Pour moi, ma situation de vie idéale pour mes 30 ans (ben oui, 30 ans, c'est un cap débile mais c'est un cap quand même), c'était d'être heureuse avec l'homme que j'aime, qu'il m'aime aussi, nous aurions 2 beaux enfants, j'aurais un boulot tranquille et nous serions sur le point de devenir propriétaires de notre premier logement. J'en demandais pas beaucoup. J'ai jamais rêvé d'être une star ou de vivre une vie de riche.
J'étais si proche du but! Pour moi, c'était ça, réussir.
Alors j'ai l'impression d'avoir échoué. Je me sens minable. C'est minable de se sentir minable pour ça. Je le sais.

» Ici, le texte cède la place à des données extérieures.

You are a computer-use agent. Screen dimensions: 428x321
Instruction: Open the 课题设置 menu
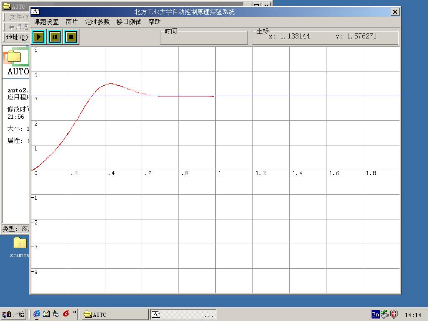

Et je me dis que toutes ces années, tous ces gens qui n'ont pas cru en moi, qui ne voyaient en moi qu'une minable, ils ont bien raison.
Alors méchamment, j'espère qu'ils sont moins heureux que moi, pourquoi ça me soulagerait, j'en sais rien. Et puis non en plus, ça ne me soulagerait sûrement en rien. Parce que je m'en fous pas mal de ce qu'ils ont pu penser de moi à cette époque-là où je voulais tant être intégrée. On n'y est plus à cette époque-là. Je devrais me soucier de notre époque actuelle. Mais surtout arrêter de me soucier de savoir ce que les gens pensent de moi.
Pourquoi je voudrais tellement que tout le monde m'aime?
Et pourtant, pourquoi je fuis tellement les gens? Pourquoi je m'ennuie? Pourquoi je n'ai que peu d'amis et pourquoi j'ai envie à la fois d'en avoir plus et mais qu'on me foute la paix?
Et si finalement, je n'étais qu'une asociale? Et si je n'étais tout simplement qu'une personne inapte à la vie en société? Dans CETTE société?